IEEE Trans Pattern Anal Mach Intell. 2021 Sep;43(9):3067-3078. doi: 10.1109/TPAMI.2021.3062900. Epub 2021 Aug 4.
Automated Machine Learning (AutoML) systems have been shown to efficiently build good models for new datasets. However, it is often not clear how well they can adapt when the data evolves over time. The main goal of this study is to understand the effect of concept drift on the performance of AutoML methods, and which adaptation strategies can be employed to make them more robust to changes in the underlying data. To that end, we propose 6 concept drift adaptation strategies and evaluate their effectiveness on a variety of AutoML approaches for building machine learning pipelines, including Bayesian optimization, genetic programming, and random search with automated stacking. These are evaluated empirically on real-world and synthetic data streams with different types of concept drift. Based on this analysis, we propose ways to develop more sophisticated and robust AutoML techniques.

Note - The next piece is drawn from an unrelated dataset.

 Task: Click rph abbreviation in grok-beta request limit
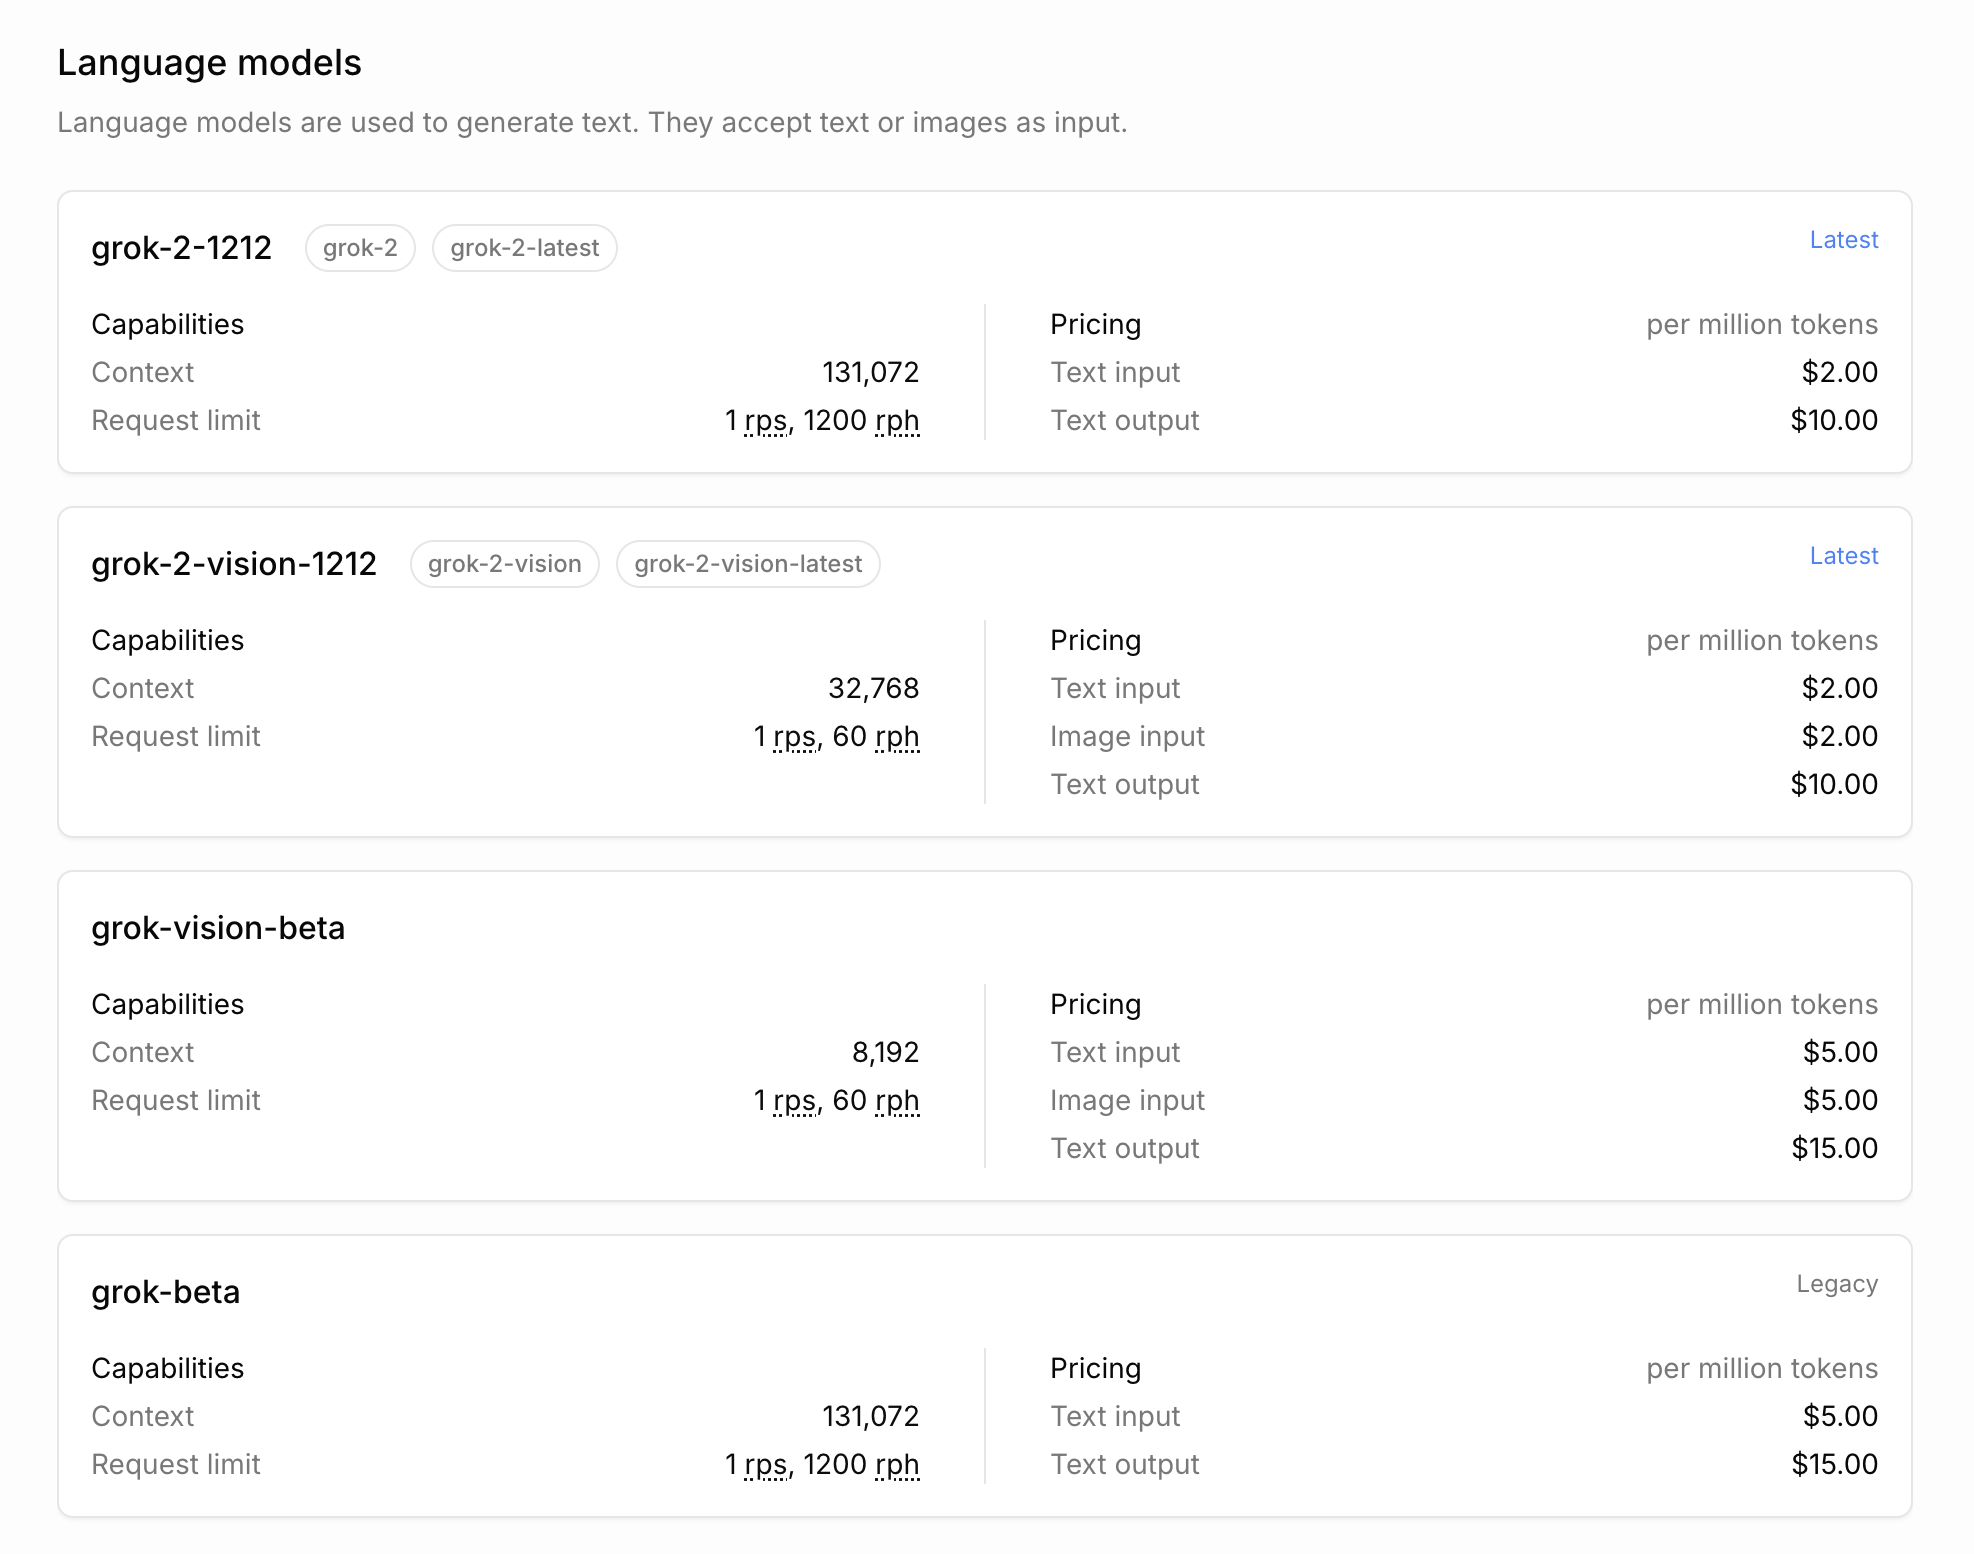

自动化机器学习 (AutoML) 系统已被证明可以有效地为新数据集构建良好的模型。然而,当数据随时间演变时,它们的适应能力如何通常并不清楚。本研究的主要目标是了解概念漂移对 AutoML 方法性能的影响,以及可以采用哪些适应策略使它们更能适应基础数据的变化。为此,我们提出了 6 种概念漂移适应策略,并在构建机器学习管道的各种 AutoML 方法上评估了它们的有效性,包括贝叶斯优化、遗传编程和自动化堆叠的随机搜索。这些方法在具有不同类型概念漂移的真实和合成数据流上进行了实证评估。基于此分析,我们提出了开发更复杂和稳健的 AutoML 技术的方法。